Updated on 2022-02-22 GMT+08:00

Personal Data Protection Mechanism

To prevent personal data, such as the username, password, and mobile number, from being accessed by unauthorized entities or individuals, IAM encrypts the data before storing it, controls access to the data, and records all operations performed on the data.

Personal Data

Table 1 lists the personal data collected or generated by IAM.

Table 1 Personal data

Type

Source

Modifiable

Mandatory

Username

  • Entered when a user is created.
  • Entered when an API is called.

No

Yes

Usernames are used to identify users.

Password

  • Entered during user creation, credential modification, or password resetting.
  • Entered when an API is called.

Yes

No

You can choose between password- and AK/SK-based authentication.

Email address

Entered during user creation or credential or email address modification.

Yes

No

Mobile number

Entered during user creation or credential or mobile number modification.

Yes

No

AK (access key ID)/SK (secret access key)

Generated during credential setting on the My Credentials page or the IAM console.

No

You cannot modify AK/SK, but you can delete AK/SK and create a new one.

No

AK/SK are used to sign the requests sent to call APIs.

Personal Data Storage

IAM uses encryption algorithms to encrypt users' sensitive data before storing it.
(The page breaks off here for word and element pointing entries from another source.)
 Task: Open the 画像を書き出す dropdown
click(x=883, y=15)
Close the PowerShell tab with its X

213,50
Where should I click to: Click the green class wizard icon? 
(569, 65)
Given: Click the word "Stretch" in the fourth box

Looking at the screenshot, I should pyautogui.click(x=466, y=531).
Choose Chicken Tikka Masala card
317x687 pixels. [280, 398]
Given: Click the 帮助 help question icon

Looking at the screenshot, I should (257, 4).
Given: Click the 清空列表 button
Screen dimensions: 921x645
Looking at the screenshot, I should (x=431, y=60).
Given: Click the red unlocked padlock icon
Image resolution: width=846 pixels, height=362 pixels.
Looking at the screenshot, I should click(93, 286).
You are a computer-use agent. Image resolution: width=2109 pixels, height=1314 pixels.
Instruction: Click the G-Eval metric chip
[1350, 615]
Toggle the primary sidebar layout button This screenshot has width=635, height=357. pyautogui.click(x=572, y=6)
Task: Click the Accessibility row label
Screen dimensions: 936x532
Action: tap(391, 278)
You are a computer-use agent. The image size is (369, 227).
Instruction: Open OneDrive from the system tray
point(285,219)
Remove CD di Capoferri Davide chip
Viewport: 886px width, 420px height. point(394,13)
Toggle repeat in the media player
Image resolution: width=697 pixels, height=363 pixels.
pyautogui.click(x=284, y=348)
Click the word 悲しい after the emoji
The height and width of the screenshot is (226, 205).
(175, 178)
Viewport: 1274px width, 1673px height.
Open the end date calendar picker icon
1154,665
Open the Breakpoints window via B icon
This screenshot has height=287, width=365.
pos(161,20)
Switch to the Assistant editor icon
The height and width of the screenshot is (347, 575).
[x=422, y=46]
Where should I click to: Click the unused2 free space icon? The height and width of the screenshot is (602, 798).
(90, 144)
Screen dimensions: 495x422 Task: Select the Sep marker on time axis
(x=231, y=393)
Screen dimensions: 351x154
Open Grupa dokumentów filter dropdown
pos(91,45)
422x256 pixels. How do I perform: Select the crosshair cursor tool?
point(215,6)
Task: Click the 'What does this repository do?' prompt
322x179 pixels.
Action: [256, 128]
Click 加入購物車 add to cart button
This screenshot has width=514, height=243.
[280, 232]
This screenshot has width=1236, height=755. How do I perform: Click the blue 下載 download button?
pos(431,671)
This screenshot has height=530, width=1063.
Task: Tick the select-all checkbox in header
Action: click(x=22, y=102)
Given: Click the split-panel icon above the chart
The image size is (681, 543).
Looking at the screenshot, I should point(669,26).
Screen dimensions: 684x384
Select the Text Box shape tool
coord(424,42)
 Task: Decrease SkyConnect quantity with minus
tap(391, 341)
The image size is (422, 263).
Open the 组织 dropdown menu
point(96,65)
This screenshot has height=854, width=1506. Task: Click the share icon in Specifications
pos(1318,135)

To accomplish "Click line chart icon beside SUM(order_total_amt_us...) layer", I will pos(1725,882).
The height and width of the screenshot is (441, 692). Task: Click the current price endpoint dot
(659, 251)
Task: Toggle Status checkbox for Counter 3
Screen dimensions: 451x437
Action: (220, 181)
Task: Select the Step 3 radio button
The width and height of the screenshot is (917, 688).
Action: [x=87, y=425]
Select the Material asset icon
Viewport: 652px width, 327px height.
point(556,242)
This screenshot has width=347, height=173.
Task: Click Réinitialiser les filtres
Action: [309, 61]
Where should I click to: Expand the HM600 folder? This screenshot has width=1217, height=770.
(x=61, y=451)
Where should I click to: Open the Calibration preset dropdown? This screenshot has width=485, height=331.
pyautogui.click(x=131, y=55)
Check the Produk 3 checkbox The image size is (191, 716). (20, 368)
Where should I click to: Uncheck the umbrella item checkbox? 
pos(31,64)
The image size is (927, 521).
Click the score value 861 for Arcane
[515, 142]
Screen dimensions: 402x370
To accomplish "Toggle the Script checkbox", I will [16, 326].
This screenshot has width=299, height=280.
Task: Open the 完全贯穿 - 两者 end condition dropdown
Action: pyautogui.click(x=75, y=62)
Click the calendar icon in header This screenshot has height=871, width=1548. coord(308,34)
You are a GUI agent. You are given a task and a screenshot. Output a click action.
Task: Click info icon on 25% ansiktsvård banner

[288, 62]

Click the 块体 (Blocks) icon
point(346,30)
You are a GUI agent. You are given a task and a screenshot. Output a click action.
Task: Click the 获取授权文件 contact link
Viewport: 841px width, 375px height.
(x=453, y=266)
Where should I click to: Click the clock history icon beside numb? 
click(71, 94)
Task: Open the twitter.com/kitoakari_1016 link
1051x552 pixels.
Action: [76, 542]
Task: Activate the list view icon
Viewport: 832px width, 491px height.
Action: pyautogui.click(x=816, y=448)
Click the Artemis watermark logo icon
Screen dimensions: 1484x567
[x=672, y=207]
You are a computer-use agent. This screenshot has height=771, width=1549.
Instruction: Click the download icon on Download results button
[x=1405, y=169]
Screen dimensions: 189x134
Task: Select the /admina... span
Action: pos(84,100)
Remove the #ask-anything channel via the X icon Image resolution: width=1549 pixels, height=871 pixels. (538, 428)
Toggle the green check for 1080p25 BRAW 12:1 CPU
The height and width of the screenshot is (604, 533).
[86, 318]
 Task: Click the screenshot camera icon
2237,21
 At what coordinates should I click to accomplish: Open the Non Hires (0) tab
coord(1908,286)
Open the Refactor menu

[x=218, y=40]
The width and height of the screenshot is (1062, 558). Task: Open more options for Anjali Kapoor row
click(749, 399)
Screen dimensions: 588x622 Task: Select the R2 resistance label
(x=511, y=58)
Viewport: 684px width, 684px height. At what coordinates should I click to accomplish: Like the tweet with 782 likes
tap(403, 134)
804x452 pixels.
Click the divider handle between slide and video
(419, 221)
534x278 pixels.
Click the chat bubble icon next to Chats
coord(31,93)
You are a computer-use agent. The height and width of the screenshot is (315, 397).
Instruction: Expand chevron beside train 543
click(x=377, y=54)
  • Usernames and AKs: non-sensitive data, which is stored in plaintext.
  • Passwords, email addresses, mobile numbers, and SKs: encrypted before storage.

Access Control

Personal data is stored in the IAM database after being encrypted. Access to the database is controlled through a whitelist.

API Constraints

  • AK/SK authentication is required for API calling. You can obtain AK/SK only when they are created. If you have not obtained an AK/SK or have lost the obtained AK/SK, create a new one by using the console or calling an API. For security purposes, do not share your AK/SK with anyone.
  • IAM does not provide APIs for batch querying and modifying personal data.

Logs

IAM records all personal data operations, including adding, modifying, querying, and deleting personal data, and uploads them to Cloud Trace Service (CTS). You can query operation logs at any time.